I did an interesting thing and looked at how well the Llama2 models could compre...

proaralyst · on Dec 30, 2023

While I don't disagree that these models seem to contain the ability to recreate copyrighted text, I don't think your conclusion holds. How well does zstd compress Harry Potter with a dictionary based on English prose? I think you'll get some impressive ratios, and I also think there's nothing infringing in this case.

regularfry · on Dec 30, 2023

What it tells you is that 93% of the information is sufficiently shared with the rest of the English language such that it can be pulled out into a shared codebook. LZMA doesn't have a codebook, not really.

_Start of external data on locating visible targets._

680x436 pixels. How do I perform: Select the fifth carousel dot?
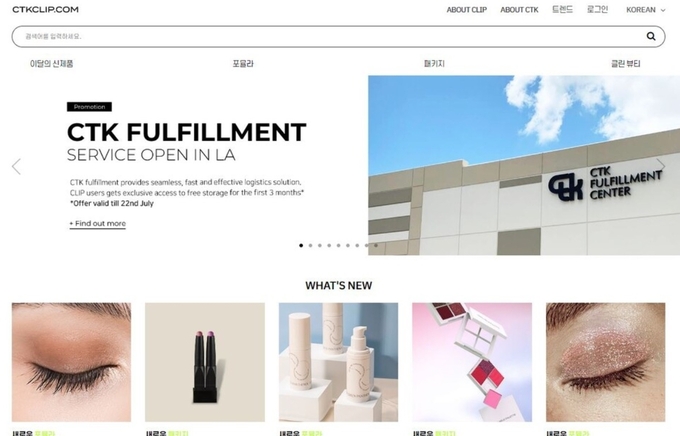338,246
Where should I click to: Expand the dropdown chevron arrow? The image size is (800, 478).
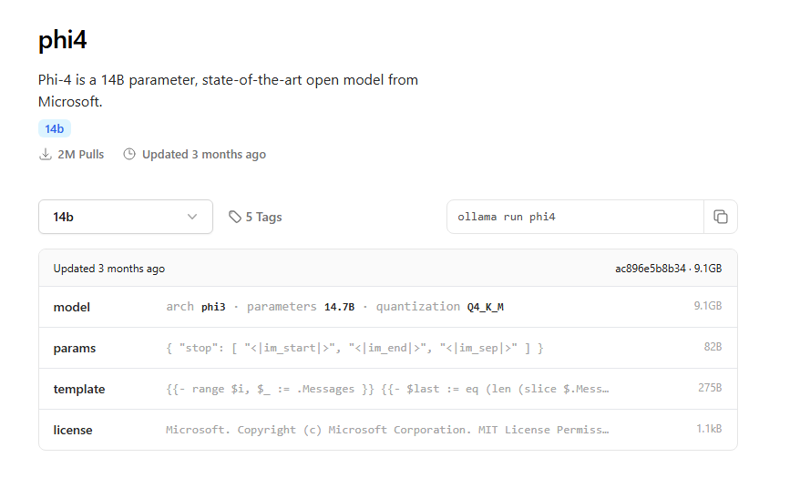point(192,217)
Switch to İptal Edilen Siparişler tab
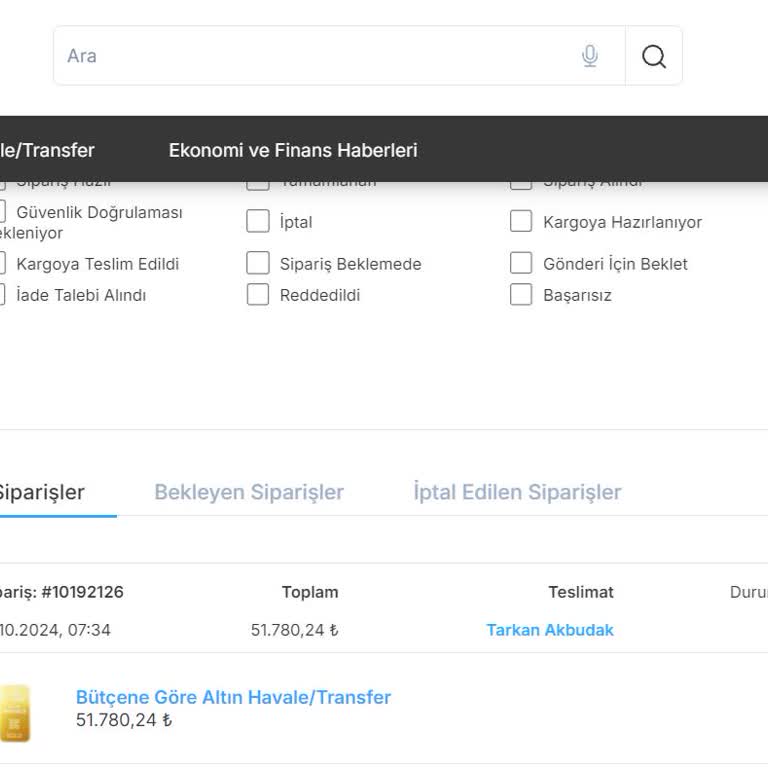 click(517, 492)
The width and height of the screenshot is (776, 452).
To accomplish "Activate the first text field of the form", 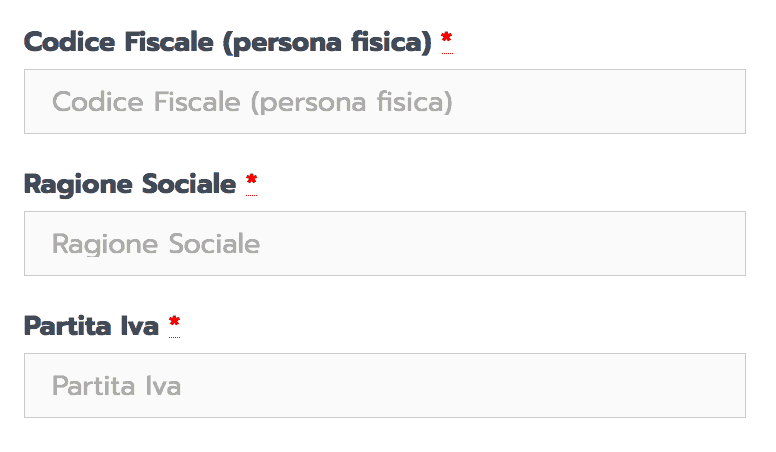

In other words it's not that llama2 contains 93% of Chapter 1, it's that only 7% of Chapter 1 is different enough to anything else to be worth encoding in its own right.

sebzim4500 · on Dec 30, 2023

Couldn't you use the same argument to reach the absurd conclusion that the 7zip source code contains the vast majority of Harry Potter?

A decent control would be to compare it to similar prose that you know for a fact is not in the training data (e.g. because it was written afterwards).

aimor · on Dec 30, 2023

I think the same argument would have to compare 7zip's compression to some other compression algorithm. Then we can say things like "7zip is a better/worse model of human writing". And that's probably a better way to talk about this as well.

You're right that a better baseline could be made using books not in the training set, to understand how much is the model learning prose and how much is learning a specific book.

tayo42 · on Dec 30, 2023

This is a little confusing. You turned the text into indices? So numbers? Then compressed that? Or the text as numbers without any extra compression is only 1kb?

The tokenizer the models use,(sentence piece) is more or less based on one way to do compression.(bpe). It's not really clear what your testing.

daemonologist · on Dec 30, 2023

My reading is that at each generation step they ordered all possible next words by the probability assigned to them by the model and recorded the index of the true next word (so if the model was very good at predicting Harry Potter their indices would mostly be 0, 0, 0, ...).

aimor · on Dec 30, 2023

This is correct

stubish · on Dec 31, 2023

I wonder what the loss would be for 'translated into Finnish'? Translations between just about any human languages will contain less than 100% of the original.